• **Text excerpt**
Updated: Jun 16
To find our true self would be to know the false parts as well. The true self minus the false self equals the real you. Real life does not typically work out like a simple equation. So how do we encounter our truest self and learn to extract from it the components of our false self? Lieser Counseling Services provides many approaches for self understanding and deeper awareness of the true self.
Most theories of counseling work on detecting faulty thinking rooted in past abusive or traumatic events that can distort your self understanding. In turn it can become difficult to relate in healthy integrated ways with your environment and those around you. The beauty and the challenge is that everyone is unique in this journey and no one methodology will suit the unique composition of your personality.
The idea is to learn how to have true encounters with your world and the people in it. By learning to engage with your full self (body, mind / soul, and emotions) real connections occur that lead to an increase in self esteem, confidence, and overall happiness.
Enlightenment (self understanding, living the true self) seems to be a lifelong journey of soul searching and one in which we never truly arrive during our conscious time on earth. However the good news is that by simply searching for truth we have already arrived at enlightenment. The search admits we are incomplete, that we lack "knowing" and that we have space in our minds and a willingness in our actions to learn and grow.

• **Stored data**
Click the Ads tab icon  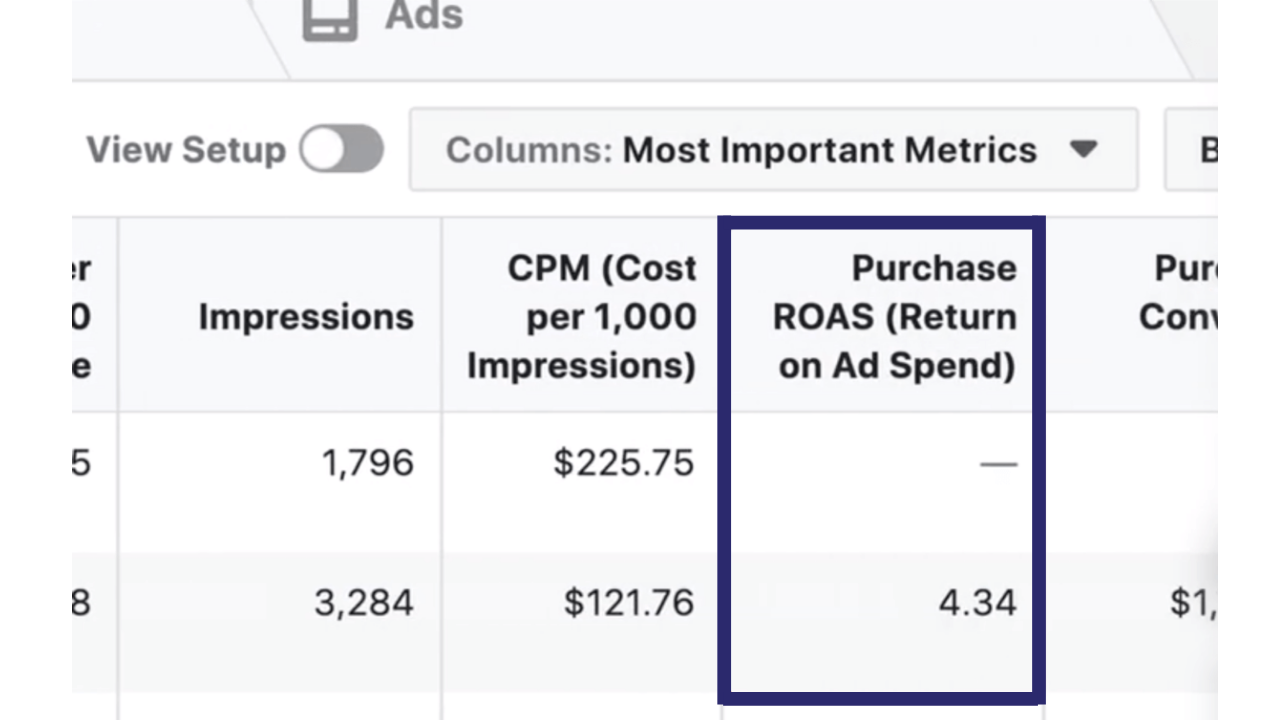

• **Work order 1**
Answer these questions from the post on the true self:
(a) What does the true self minus the false self equal?
(b) Which three parts make up the full self?
(c) What three things increase when real connections occur?
• **Work order 2**
Copy word for word the part of the post on the true self that opens with the words containing "Updated: Jun 16" and closes with "the true self.".
The listing is separate material with no connection to the post on the true self.

• **Written reply 1**
(a) The real you.
(b) Body, mind / soul, and emotions.
(c) Self esteem, confidence, and overall happiness.

• **Written reply 2**
Updated: Jun 16
To find our true self would be to know the false parts as well. The true self minus the false self equals the real you. Real life does not typically work out like a simple equation. So how do we encounter our truest self and learn to extract from it the components of our false self? Lieser Counseling Services provides many approaches for self understanding and deeper awareness of the true self.